▸ **Exercise prompt**
Every line of the data below that holds the string "handle" needs to be reported.

Records from a dataset
- - -
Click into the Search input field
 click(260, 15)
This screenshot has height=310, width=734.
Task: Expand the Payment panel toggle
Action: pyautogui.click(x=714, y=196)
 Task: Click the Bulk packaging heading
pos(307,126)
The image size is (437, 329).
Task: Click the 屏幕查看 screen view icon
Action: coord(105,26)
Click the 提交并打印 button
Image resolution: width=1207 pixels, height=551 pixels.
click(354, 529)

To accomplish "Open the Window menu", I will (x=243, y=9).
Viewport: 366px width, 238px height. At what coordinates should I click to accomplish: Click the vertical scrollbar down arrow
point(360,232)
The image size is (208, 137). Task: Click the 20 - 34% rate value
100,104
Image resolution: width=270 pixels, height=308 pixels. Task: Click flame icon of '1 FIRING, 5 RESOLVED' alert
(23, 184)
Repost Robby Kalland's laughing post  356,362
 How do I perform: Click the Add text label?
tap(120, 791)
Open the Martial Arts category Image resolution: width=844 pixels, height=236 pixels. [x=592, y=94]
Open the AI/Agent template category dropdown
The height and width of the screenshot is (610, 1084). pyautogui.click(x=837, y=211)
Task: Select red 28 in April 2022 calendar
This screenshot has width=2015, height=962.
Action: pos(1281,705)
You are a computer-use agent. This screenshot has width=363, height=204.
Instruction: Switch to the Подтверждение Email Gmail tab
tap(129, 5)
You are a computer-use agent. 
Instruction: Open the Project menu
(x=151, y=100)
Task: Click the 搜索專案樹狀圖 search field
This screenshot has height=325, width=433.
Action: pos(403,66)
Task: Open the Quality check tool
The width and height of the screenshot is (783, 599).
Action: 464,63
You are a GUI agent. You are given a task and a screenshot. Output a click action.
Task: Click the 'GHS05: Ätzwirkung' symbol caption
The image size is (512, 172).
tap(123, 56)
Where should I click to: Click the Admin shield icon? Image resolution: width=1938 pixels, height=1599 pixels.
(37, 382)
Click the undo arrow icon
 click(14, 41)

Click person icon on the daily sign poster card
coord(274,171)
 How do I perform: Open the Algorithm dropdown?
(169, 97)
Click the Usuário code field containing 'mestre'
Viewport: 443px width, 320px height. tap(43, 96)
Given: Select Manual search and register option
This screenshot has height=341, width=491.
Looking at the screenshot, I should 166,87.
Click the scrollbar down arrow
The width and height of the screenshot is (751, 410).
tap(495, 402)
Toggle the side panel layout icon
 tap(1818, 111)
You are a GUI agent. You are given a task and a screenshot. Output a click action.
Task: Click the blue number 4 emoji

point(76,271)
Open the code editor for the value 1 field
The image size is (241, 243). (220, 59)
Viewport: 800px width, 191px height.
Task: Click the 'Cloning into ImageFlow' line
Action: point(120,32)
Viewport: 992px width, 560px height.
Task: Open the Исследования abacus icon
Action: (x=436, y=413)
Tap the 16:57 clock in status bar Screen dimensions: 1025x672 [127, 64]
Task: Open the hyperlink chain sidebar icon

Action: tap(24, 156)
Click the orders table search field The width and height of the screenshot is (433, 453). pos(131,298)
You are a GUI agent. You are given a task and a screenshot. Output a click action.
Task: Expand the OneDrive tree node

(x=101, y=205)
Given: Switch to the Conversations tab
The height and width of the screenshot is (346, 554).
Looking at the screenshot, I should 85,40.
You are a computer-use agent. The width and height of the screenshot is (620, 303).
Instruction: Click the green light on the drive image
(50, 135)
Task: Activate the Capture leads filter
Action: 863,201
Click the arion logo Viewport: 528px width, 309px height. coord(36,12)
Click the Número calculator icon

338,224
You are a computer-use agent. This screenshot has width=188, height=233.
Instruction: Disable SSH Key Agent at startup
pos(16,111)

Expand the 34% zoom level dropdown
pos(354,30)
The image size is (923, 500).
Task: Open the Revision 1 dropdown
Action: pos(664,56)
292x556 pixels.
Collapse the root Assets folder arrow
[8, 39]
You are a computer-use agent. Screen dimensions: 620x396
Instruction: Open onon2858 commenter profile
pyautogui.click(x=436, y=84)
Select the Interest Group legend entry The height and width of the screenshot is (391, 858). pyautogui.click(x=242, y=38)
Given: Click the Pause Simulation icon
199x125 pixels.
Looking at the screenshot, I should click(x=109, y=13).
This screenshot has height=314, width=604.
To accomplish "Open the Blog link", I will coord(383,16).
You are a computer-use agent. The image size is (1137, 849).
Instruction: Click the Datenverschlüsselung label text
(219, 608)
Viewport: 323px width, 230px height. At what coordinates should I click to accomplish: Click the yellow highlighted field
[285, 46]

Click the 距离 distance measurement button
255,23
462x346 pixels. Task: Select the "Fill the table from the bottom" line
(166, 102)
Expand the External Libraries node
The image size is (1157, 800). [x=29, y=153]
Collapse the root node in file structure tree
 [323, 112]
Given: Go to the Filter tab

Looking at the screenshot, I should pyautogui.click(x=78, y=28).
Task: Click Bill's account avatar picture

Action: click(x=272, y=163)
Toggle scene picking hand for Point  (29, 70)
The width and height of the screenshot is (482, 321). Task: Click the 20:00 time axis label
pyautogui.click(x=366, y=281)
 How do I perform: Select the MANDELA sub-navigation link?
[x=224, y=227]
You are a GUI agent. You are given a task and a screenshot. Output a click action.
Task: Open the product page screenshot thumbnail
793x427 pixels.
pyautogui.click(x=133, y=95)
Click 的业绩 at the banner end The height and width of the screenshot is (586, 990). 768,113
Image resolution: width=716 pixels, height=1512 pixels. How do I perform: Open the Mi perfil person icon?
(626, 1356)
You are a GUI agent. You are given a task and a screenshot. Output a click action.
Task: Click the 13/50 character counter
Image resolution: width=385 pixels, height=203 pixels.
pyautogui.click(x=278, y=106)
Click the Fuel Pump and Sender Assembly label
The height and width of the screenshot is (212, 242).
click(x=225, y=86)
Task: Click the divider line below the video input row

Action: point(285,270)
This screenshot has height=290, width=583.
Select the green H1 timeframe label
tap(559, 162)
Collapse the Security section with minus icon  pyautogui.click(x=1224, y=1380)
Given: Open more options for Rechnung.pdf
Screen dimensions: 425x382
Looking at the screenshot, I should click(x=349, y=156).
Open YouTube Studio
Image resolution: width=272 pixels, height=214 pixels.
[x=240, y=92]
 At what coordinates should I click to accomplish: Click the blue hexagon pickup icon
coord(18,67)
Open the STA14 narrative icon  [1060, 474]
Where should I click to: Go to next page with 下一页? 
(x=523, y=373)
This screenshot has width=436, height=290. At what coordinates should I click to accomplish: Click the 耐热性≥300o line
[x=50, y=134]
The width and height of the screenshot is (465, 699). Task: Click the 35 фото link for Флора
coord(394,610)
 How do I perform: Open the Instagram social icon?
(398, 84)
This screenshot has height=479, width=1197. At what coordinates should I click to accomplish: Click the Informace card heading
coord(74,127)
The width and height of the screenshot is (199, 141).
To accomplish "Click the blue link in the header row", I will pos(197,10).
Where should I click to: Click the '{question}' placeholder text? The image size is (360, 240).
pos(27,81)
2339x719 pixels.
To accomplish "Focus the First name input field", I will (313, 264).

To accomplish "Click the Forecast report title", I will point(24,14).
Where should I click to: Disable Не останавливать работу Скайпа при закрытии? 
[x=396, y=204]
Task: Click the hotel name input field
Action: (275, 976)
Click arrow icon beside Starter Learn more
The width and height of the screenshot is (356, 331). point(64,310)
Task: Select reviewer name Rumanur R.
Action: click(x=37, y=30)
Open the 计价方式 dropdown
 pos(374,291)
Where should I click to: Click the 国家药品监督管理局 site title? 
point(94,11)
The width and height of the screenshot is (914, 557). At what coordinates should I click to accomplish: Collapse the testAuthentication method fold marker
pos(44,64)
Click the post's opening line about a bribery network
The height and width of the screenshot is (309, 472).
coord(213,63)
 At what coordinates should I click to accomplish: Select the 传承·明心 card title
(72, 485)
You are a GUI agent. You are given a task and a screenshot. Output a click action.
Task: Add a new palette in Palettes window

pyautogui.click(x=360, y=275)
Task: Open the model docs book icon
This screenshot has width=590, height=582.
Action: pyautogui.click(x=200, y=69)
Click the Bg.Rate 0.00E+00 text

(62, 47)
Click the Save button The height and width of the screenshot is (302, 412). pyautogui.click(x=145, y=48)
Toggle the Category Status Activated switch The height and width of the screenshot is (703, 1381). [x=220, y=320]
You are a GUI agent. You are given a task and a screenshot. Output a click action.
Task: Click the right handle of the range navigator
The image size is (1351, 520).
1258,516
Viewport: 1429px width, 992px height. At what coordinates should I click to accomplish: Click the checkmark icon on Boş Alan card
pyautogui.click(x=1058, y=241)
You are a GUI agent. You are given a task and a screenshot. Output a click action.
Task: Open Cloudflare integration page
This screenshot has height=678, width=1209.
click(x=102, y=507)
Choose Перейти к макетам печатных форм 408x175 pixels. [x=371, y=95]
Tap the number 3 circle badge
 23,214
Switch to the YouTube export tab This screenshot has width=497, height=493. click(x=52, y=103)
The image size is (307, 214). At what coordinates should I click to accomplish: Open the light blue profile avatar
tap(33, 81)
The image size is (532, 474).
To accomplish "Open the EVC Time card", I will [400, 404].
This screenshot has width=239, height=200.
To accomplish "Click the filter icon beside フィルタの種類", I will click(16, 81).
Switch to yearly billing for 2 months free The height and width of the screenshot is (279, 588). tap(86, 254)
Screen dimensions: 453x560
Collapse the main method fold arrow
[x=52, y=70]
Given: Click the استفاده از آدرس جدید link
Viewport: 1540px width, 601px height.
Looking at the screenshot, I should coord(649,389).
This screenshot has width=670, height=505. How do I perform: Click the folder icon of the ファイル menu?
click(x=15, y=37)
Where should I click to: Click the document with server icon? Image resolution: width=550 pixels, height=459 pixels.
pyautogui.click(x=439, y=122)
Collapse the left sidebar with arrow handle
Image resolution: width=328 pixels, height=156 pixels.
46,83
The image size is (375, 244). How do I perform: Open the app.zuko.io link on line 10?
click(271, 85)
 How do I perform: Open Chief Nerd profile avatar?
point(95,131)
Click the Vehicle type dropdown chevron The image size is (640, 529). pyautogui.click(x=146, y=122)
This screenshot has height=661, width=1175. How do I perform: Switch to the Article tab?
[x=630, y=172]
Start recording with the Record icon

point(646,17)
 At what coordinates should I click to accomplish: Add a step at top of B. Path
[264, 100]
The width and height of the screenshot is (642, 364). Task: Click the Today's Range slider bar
- - -
▸ **Answer for this exercise**
Task: Click the right handle of the range navigator
Collapse the left sidebar with arrow handle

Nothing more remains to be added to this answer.